Here, we present GlyCompare, a novel method wherein glycans from glycomic data are decomposed to a minimal set of intermediate substructures, thus incorporating shared intermediate glycan substructures into all comparisons of glycans.
The all data and code for paper is provided under the branch https://github.com/LewisLabUCSD/GlyCompare/tree/for_publish
Bokan Bao+, Benjamin P. Kellman+, Austin W. T. Chiang, Austin K. York, Mahmoud A. Mohammad, Morey W. Haymond, Lars Bode, and Nathan E. Lewis. 2019. “Correcting for Sparsity and Non-Independence in Glycomic Data through a System Biology Framework.” bioRxiv. https://doi.org/10.1101/693507.

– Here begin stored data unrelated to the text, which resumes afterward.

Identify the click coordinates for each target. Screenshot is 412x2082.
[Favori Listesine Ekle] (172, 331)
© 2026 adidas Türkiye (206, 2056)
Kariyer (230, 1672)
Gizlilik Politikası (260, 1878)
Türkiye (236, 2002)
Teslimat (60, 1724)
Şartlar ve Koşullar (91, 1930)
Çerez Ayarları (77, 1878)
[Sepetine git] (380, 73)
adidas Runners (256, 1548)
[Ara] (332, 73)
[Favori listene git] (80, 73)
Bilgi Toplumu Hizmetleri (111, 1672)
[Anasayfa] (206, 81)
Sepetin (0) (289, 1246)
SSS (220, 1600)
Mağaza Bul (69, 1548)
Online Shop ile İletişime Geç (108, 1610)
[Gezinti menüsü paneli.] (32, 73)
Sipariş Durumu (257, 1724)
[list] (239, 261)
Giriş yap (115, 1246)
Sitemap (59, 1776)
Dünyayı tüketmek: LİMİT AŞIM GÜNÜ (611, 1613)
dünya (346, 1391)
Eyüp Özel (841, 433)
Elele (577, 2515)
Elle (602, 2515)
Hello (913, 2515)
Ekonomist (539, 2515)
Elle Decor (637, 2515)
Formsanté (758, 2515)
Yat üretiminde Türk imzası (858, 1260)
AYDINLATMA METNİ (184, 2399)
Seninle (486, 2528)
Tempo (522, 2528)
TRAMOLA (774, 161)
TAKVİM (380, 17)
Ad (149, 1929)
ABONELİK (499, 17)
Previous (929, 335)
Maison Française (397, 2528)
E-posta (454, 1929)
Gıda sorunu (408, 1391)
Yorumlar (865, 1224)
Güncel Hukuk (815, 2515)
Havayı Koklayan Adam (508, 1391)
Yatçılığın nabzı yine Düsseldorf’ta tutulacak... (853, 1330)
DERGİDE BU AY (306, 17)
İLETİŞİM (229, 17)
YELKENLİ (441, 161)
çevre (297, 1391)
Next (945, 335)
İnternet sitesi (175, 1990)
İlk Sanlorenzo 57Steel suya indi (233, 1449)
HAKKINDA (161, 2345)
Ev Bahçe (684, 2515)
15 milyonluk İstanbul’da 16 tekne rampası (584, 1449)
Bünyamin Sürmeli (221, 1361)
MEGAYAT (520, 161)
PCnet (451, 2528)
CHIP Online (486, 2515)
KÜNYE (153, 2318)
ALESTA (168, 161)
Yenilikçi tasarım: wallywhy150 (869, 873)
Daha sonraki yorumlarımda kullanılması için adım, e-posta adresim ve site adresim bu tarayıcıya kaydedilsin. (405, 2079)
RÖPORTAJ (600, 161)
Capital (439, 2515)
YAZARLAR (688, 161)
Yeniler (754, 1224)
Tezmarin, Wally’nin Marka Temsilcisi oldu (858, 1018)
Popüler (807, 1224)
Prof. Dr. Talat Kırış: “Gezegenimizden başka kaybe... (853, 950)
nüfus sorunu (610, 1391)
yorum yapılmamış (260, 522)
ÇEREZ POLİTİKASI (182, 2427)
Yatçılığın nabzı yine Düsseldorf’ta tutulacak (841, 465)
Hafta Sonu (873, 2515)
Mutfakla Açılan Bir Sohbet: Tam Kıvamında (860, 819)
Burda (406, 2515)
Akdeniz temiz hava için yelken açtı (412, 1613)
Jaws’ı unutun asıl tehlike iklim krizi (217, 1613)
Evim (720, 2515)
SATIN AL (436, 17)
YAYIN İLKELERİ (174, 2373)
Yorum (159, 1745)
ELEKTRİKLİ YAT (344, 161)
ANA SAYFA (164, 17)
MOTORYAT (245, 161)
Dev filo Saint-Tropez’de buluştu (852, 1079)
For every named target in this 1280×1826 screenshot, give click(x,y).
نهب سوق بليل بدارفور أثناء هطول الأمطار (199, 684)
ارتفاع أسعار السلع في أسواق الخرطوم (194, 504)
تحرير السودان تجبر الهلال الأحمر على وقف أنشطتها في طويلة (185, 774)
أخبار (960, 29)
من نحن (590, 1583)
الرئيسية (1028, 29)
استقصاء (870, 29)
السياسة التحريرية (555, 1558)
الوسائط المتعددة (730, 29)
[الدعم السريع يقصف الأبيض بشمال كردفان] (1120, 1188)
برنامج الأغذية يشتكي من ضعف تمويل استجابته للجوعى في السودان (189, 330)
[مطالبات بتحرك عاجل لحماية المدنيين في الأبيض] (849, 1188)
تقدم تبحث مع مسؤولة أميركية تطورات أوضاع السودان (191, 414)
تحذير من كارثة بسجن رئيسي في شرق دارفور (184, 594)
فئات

- Code Ocean Compute Capsule
- Jupyter Notebooks
- Try our new beta webapp
Glycompare was developed and tested in Mac OS X
and Ubuntu 18.04
Requirements and dependencies
- python 3+
- glypy
- anaconda3 (for cython, pandas, numpy, seaborn, networkx==2.1, ndex, xlrd==1.2)
- git-lfs (can be installed with homebrew or
sudo apt install git-lfs
The package can also be installed locally using
# get the repo
git clone https://github.com/LewisLabUCSD/GlyCompare.git
# enter the repo
cd GlyCompare
# get the large files (~150MB including the glycompare db [glytoucan_db_addr])
git lfs pull
# install glycompare
python3 setup.py install
If you don't have sudo
privileges, you can run a local install by adding the --user
tag to the install
python3 setup.py install --user
If git lfs or the install fails, follow these alternative instructions for install: https://github.com/LewisLabUCSD/GlyCompare/wiki#install-glycompare
A quick run through the top-level functions using the CHO-EPO data
import os
import pandas as pd
import seaborn as sns
import matplotlib.pyplot as plt
import numpy as np
from copy import deepcopy
from scipy.stats import yeojohnson, probplot, wilcoxon, norm
from scipy import stats
from glycompare import *
# parameter setting
# environment parameter setting
glycompare_addr = '<PATH_TO_GLYCOMPARE>/GlyCompare/'
glytoucan_db_addr = os.path.join(glycompare_addr, 'glycompare','database', 'glytoucan_database.json')
linkage_specific = False
num_processors = 8
# project parameter
working_addr = os.path.join(glycompare_addr,'paper_epo/')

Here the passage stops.